My brother and I usually sit out on the homemade wooden porch swing we built a week after I got married and this day was no different.
Suzy, his wife, has no problem getting along with Robin. They’ll disappear into the kitchen or the den to discuss the finer points of being a woman, I guess, while we sit in the swing guzzling cold brews.
“Remember how we used to play ‘The Spy Who Got Away?’” Bob gave off a vacant smile.
“Sure,” I said. “You’d get away and I’d get knocked out.”
“Ohhh, it wasn’t that bad.” He took a big swallow of beer so I did the same.
“You were good. It was a good game.”
Bob looked right at me, a serious expression on his pale clean shaven face. “I miss it, sometimes. I think that summer you and I . . . well, I just think
we grew up too fast.”
I sat there quietly for a few minutes deciding whether or not to tell him. “They found her bones,” I finally said.
“Two days ago. I wasn’t sure if I should tell you or not.” I peeled off the label on my beer bottle.
“It wasn’t an accident, you know,” Bob looked up at the sky. “I was just trying to make her leave me alone. I know that’s not what I told you back then but there wasn’t time to explain. I didn’t need a wife and a baby I had other plans for my life.”
“I understand, you were scared.”
“You’re older now. I know I can trust you to keep secrets, you’ve proven that to me all these years.”
I smiled. It was good to know he trusted me.
“That’s why I’m telling you what got started. The new game; the game I played with Mal and Tinker after that.”
I suddenly grew cold, despite the warm sun beating down at us. “I don’t know what you mean.”
“It was called ‘The Killer Who Got Away.’ There were others after the night you helped me.
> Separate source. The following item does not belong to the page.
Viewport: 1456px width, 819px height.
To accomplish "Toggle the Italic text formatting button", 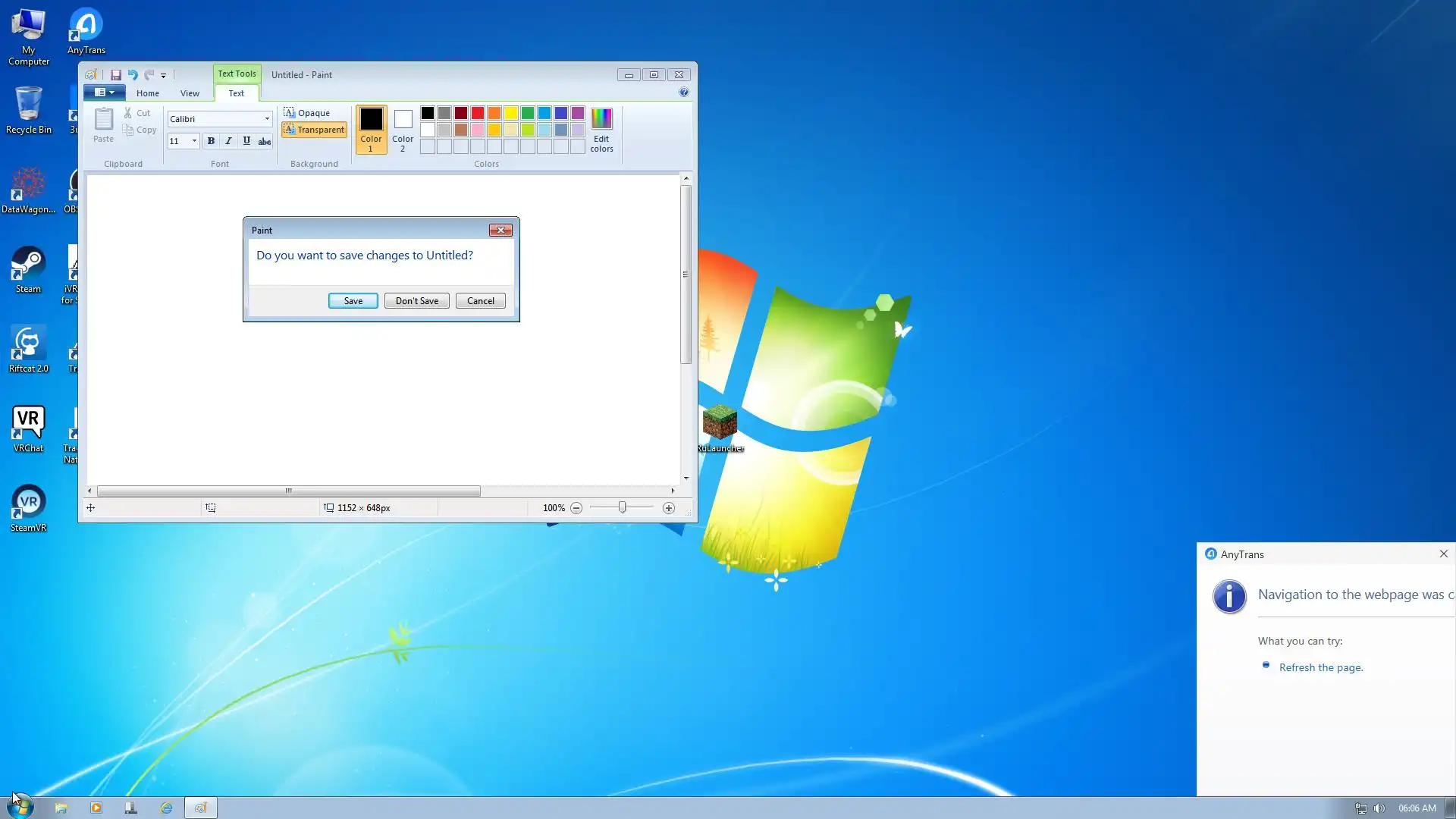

Quite a few, actually.” He chugged at his beer and it ran frantically from the corners of his mouth, dripping onto the wooden floor.
The girls suddenly came in like a fresh breeze and laughed at us. “And what are you two boys talking about so quietly?”
Robin came over and plunked herself down on my lap.
“Nothing, just kid stuff,” I managed to say, but I felt my stomach turning inside out.
“Tell us,” Suzy begged.
“No way! After all, we have our secrets,” said my brother.